DATA SHOWN:
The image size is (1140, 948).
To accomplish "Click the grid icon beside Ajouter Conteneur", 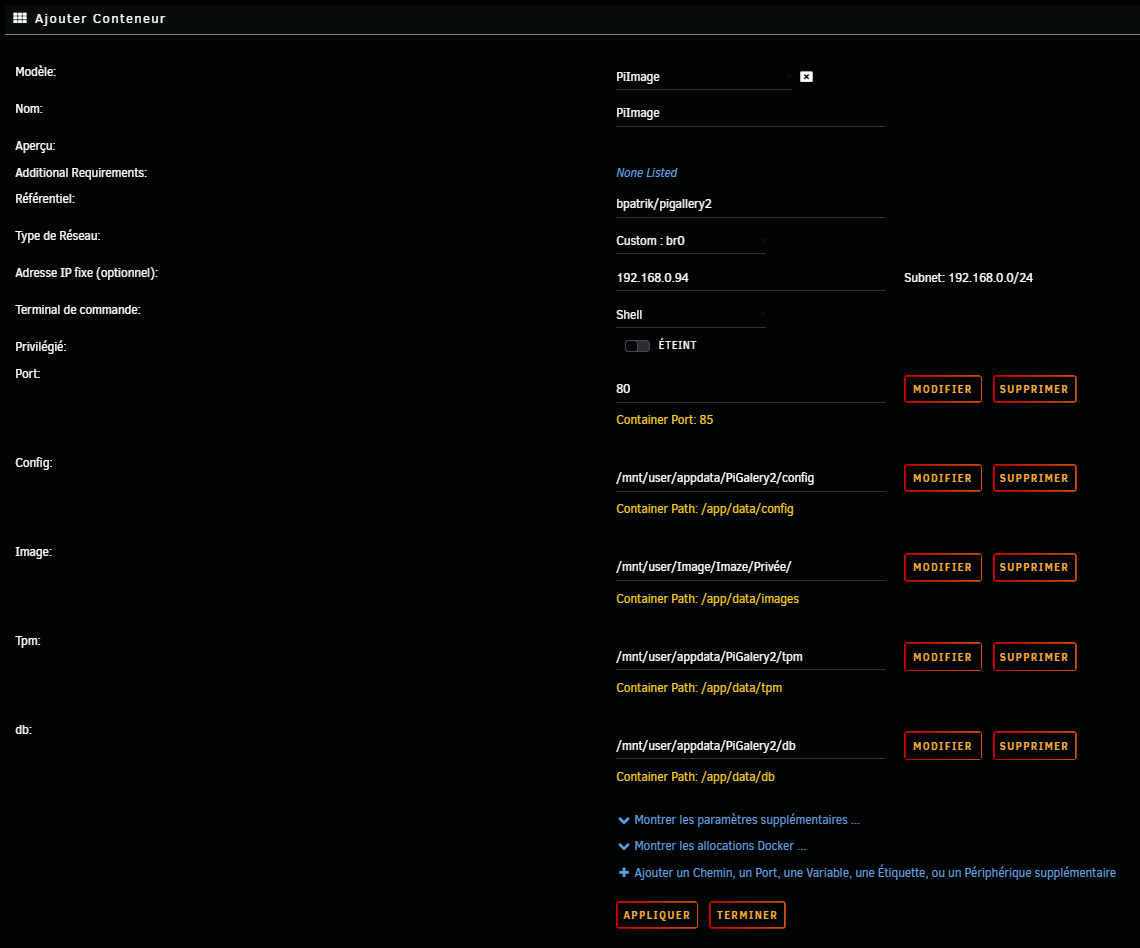I will click(x=19, y=17).
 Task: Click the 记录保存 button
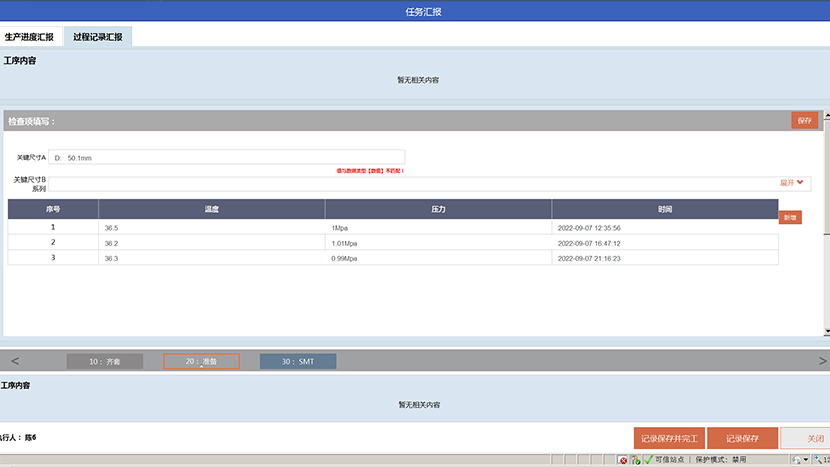pyautogui.click(x=741, y=438)
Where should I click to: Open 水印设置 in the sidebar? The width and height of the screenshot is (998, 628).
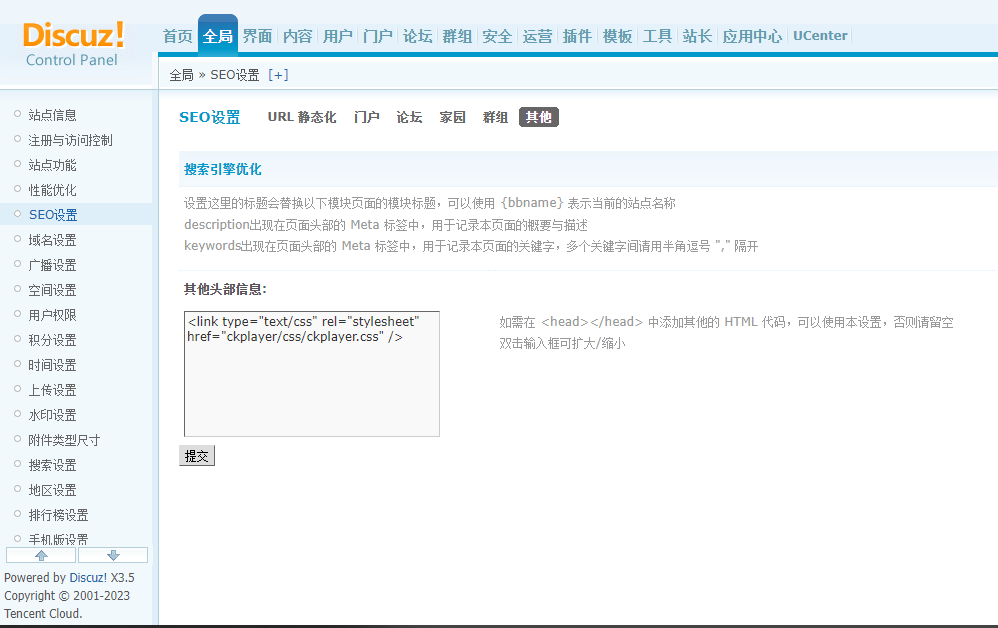(x=52, y=415)
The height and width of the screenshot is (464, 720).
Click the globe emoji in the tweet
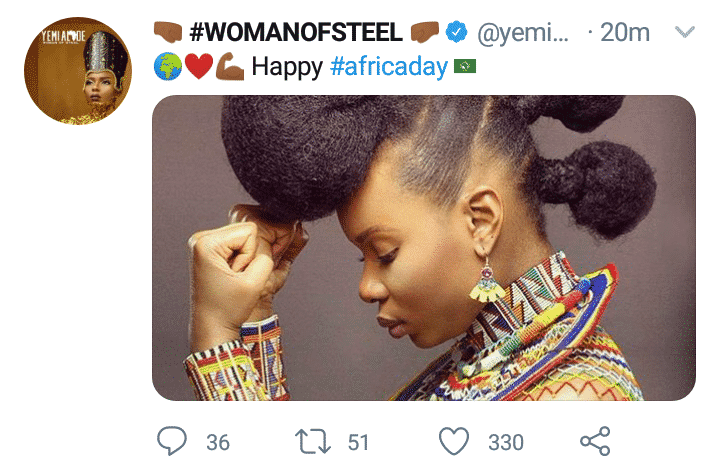coord(168,67)
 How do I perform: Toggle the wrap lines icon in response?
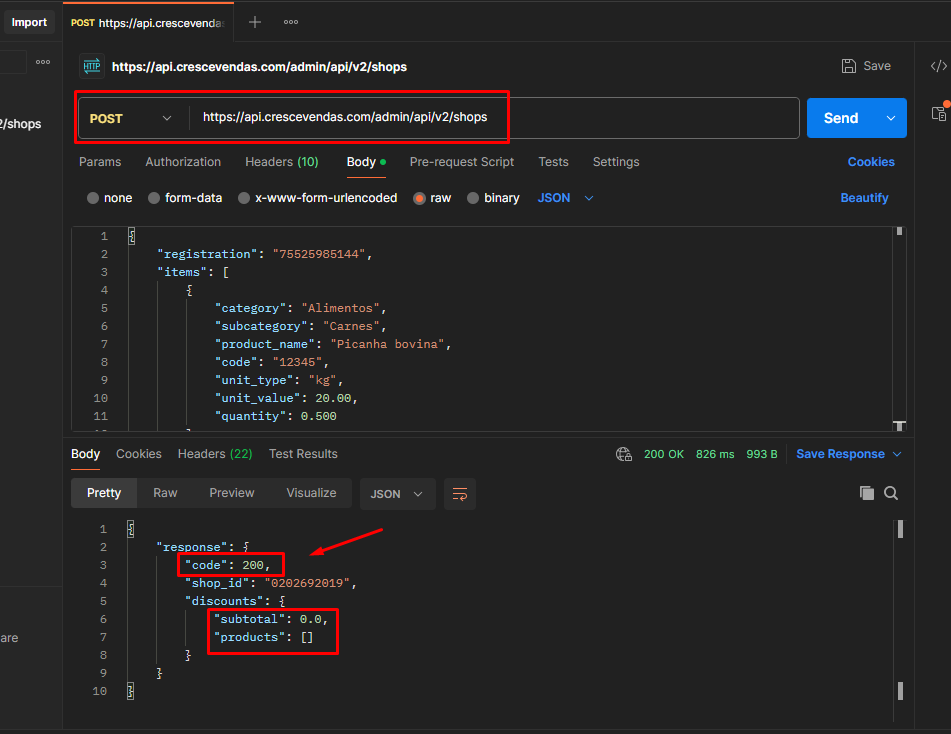coord(460,494)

WHAT IS REQUIRED:
Having located the line with "The height and", copy it exactly along with every later line through the end of the listing above, but omit the pictures.

ANSWER TO THIS EXERCISE:
The height and width of the screenshot is (464, 720).
Click the globe emoji in the tweet
coord(168,67)
 How do I perform: Toggle the wrap lines icon in response?
coord(460,494)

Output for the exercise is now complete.